Exercise data
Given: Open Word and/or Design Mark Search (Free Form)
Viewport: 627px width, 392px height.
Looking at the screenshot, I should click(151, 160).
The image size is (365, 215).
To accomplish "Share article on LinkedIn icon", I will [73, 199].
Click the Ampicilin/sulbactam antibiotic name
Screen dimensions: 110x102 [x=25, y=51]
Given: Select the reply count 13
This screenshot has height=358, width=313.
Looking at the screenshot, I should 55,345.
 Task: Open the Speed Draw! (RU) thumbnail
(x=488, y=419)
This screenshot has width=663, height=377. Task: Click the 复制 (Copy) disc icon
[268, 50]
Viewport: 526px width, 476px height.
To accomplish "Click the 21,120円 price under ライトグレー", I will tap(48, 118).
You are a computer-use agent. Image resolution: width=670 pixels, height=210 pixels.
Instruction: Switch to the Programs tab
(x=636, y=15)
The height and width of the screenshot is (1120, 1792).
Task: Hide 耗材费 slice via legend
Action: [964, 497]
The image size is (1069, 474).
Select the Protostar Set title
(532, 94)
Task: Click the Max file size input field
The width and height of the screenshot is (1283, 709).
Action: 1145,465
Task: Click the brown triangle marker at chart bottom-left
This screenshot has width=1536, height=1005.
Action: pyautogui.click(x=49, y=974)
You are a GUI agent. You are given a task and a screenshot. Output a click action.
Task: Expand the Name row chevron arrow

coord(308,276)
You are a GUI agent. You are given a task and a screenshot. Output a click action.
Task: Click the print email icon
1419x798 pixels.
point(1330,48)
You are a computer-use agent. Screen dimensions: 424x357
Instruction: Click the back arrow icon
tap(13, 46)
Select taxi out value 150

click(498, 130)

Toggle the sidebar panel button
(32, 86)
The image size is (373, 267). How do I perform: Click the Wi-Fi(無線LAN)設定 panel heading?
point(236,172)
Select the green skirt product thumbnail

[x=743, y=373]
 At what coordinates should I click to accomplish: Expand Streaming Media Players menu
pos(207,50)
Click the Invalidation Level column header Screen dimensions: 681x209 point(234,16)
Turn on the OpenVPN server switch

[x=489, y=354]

Written request
Gather every line from the entries above that contains the string "dimensions", treating case as significant.

Output for this exercise
Screen dimensions: 110x102 [x=25, y=51]
You are a computer-use agent. Screen dimensions: 424x357
Click the Invalidation Level column header Screen dimensions: 681x209 point(234,16)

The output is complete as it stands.